General Prayuth Chan-ocha was a leading figure in the 2006 coup that ousted the Thaksin Government, yet that coup and the events that followed showed conclusively that the Thai military is neither equipped to run the country nor possessed of particular wisdom in seeking to install a government that will attract wide popular support.
So why has the military acted? Considered in the most generous light, it is possible to believe that the coup was mounted to prevent a continuation of sporadic violence between the contending political groups which could have widened into a more serious confrontation, taking many lives. But the military's actions are just as likely to provoke greater violence, as the Red Shirts, who will now more than ever feel disenfranchised, consider whether peaceful demonstrations can ever serve their interests.
The very concept of democratic government is under attack in Thailand as the actions of the military appear to give support to the People's Democratic Reform Committee led by Suthep Thaugsubahn.

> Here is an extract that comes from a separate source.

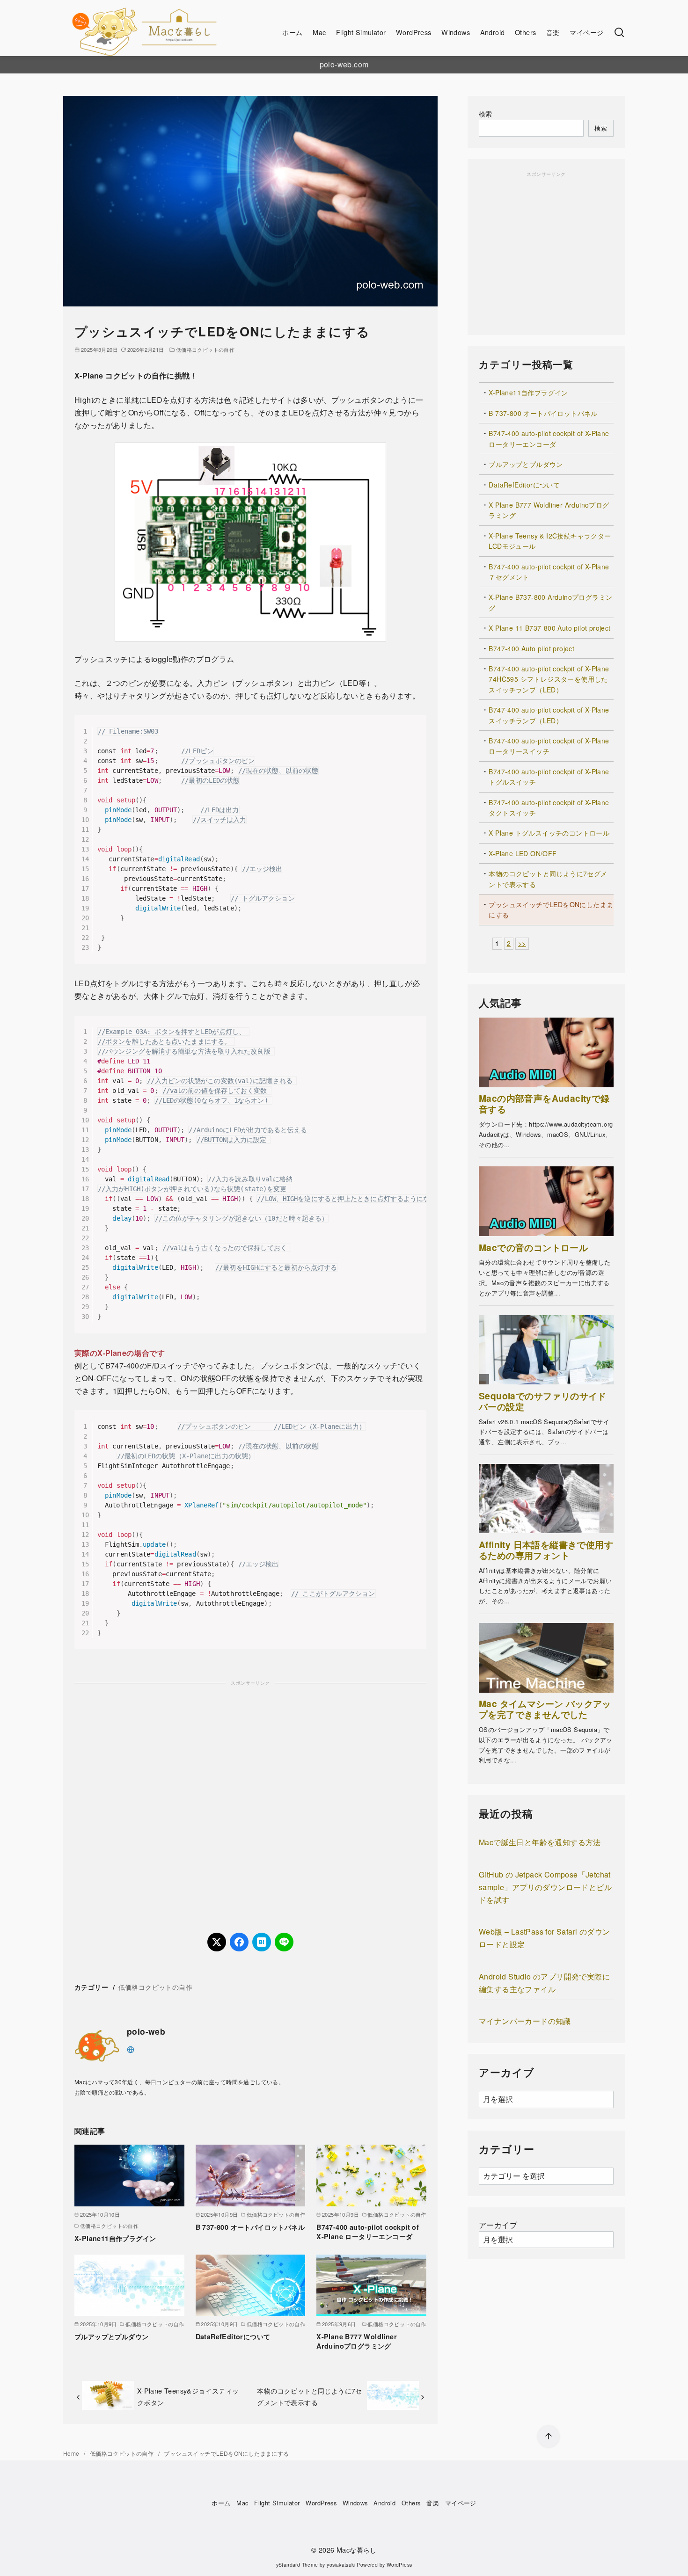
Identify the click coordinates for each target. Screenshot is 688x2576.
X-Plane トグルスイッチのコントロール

Just as the Duke of Wellington in the nineteenth century was opposed to the developments of railways since they would allow the common people to travel, Suthep and his supporters really do not believe that the Red Shirts have the same right to vote and to determine who governs the country as do the supporters of what Duncan McCargo has called the 'network monarchy'.
Making this attitude all the more worrying is the fact that Thai society has changed dramatically over the past three decades, with the population in the rural regions better educated and more determined to play a role in the political process. And while it is true that the Red Shirts gain their greatest support from these rural regions, it is wrong to describe them as simply discontented peasants. There are Red Shirt supporters in the outer regions of Bangkok as well as in the industrialised areas to the east and southeast of the capital who cannot be classified as rural peasants. Even academic opinion is divided; it would be wrong to think that it is all on the side of the middle-class opponents of the Red Shirt movement.
Lying behind recent developments is concern for the future of the monarchy, given the advanced age of the king. Discussion in Thailand is handicapped by the draconian lese-majeste law, but it is an unsettling issue, as supporters of old ways and old values fear that a future Red Shirt government might devalue an institution that has played an important part in Thailand's recent history.